Théâtre français du CNA

SAISON 2023-2024

© Olivier Jean

Mani Soleymanlou Directeur artistique

Rêver de l’intérieur

Une première saison derrière moi. 
Une saison sans confinement, sans convoi. 
Victoire! 

Et pourtant c’est maintenant que je sens, par secousse, que la vie m’échappe. 
Je vieillis. 
41 ans. C’est le début de la fin que je me dis. 
Je suis à mi-chemin…si j’ai la chance de vieillir longtemps. 


Mais à la vitesse à laquelle la vie défile, on peut tout de suite dire que c’est quasiment fini tout ça.  
Parfois, j’ai mal aux genoux, pour rien.  
Je me lève après être assis longtemps et j’ai mal. 
Partout. 
Franchement. 

Il m’arrive d’ouvrir mon journal du dimanche ou écouter la radio ou lire sur mon téléphone des nouvelles qui me découragent, pour ne pas dire m’effraient. 
Il m’arrive d’avoir le souffle court. 
Il m’arrive d’entendre battre mon cœur ailleurs qu’à son endroit habituel. 
Plus fort, plus vite. Irrégulier. 
Parfois même, je ressens un pincement au cœur.  Un mini poignard qui me poignarde. 
Je me dis que c’est mon cœur qui abandonne. Qui me lâche. 
Je m’étends, au cas où… finalement, ça finit par passer. 

Il m’arrive de regarder mon fils et me demander dans quel monde il grandira. 
Il m’arrive de me demander si mes parents se posaient la question quant à mon avenir. 
Sûrement pas. 
Gang d’égoïstes! 

Eux aussi vieillissent. Mes parents. 
Difficile de devenir les parents de nos parents, non?  
Terriblement difficile. 

Battement de cœur dans le ventre. 

Il m’arrive de plus en plus souvent d’avoir envie de silence, de solitude. 
Partir, m’éloigner. 
M’endormir vers 20 h 30. Le plus tôt possible, en fait. Dès que je peux. 
Pour fuir. 
M’évader. 
Permettre à tout ce bruit de cesser. 
Je glisse dans le silence du sommeil, je plonge avec plaisir dans les profondeurs de la nuit. Je m’abandonne aux rêves et je me régale. 

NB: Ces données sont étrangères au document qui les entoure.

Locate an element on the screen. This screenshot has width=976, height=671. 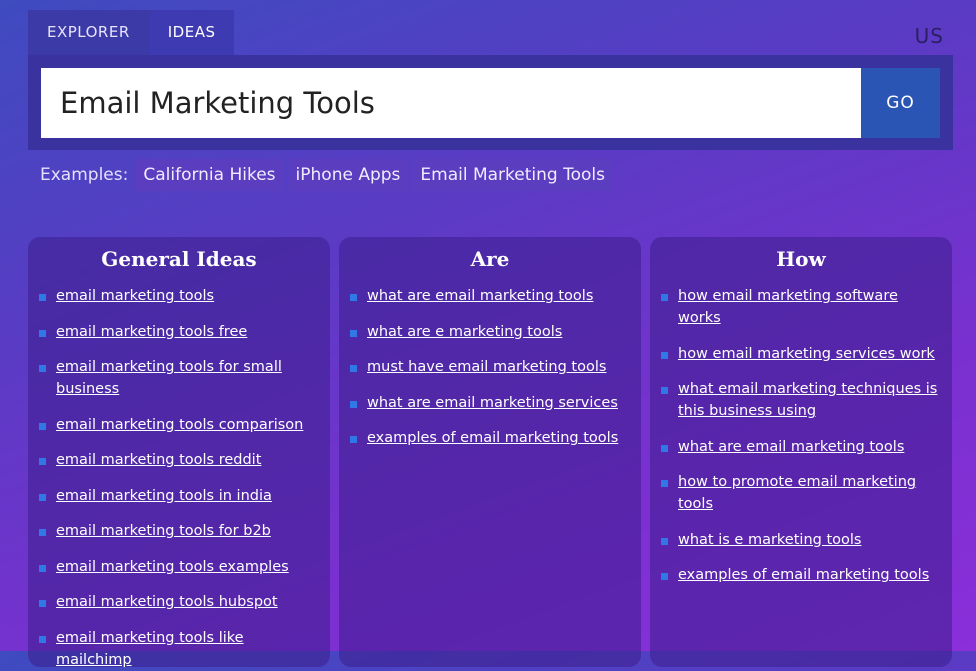
list-item: what is e marketing tools is located at coordinates (801, 540).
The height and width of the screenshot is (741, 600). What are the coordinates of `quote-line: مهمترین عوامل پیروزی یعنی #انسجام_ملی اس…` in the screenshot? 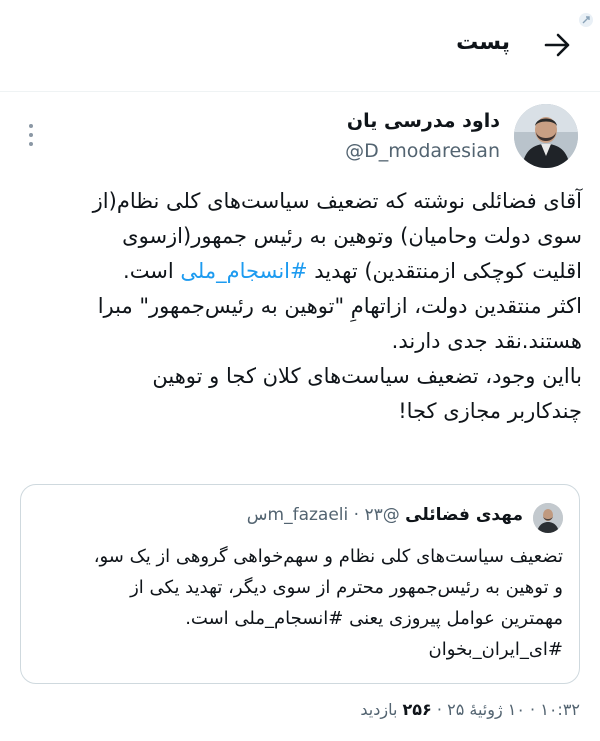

La réalité n’a pas encore pris en otage le rêve. 
Pas pour moi. 
Alors je m’y réfugie le plus souvent possible. 
Afin de me calmer. 
Plonger là où mon cœur bat toujours à la bonne place. 
Là où je suis en contrôle. 
Là où je m’abandonne et accepte de le perdre aussi, le contrôle. 
Fuir la réalité pour un instant, une nuit. 
Me raconter ce que je veux, comme je veux. 
Rêve ininterrompu.  
J’ai nagé avec des tortues dans le courant est-australien. 
J’ai joué à cache-cache dans les nuages. On ne m’a jamais trouvé.  
Minuscule, j’ai passé ma journée, perdu dans les herbes hautes d’un jardin, entouré de limaces que j’ai chevauchées comme un cheval. 
J’ai jonglé avec de la lave. Ça me chatouillait. Je n’arrêtais pas de l’échapper, la lave, et au contact du sol, c’est la terre qui partait à rire. 
J’ai vu la terre de haut à bord d’une étoile filante, les habitants de la terre pointaient en ma direction. Ils souriaient.  
J’ai fait un bonhomme de neige et ensuite, ensemble, le bonhomme de neige et moi, on a fait un bonhomme de sable! 

Bref. 

Je ne vous ai même pas parlé du plaisir que j’ai dans mes cauchemars : 
les loups, les dents qui tombent, les monstres et les chutes interminables… 
Les meilleurs films d’horreur que je n’ai jamais vus dans le confort de mon inconscient.  
Il m’arrive de me réveiller avec des restants de popcorn dans mon lit. 

Et tous les matins, dès mon réveil, les mêmes questions un peu naïves se pointent le nez : 
Et si tout était possible, finalement?  
Et si la suite des choses nous appartenait vraiment? 
Et si nous étions réellement les personnages principaux de cette histoire qui se dessine et se raconte malgré nous? 
Et si nous étions tous des personnages, des figurants, dans les rêves des autres? 

Je n’ai jamais su qui étaient tous ces gens qui se promenaient dans mes rêves.  
Je n’ai jamais su si j’étais moi aussi un inconnu dans le rêve d’un autre à 1000 milles de moi. 

Je n’ai jamais su si notre vie était parsemée de rêves ou si nos rêves étaient constamment interrompus par la vie.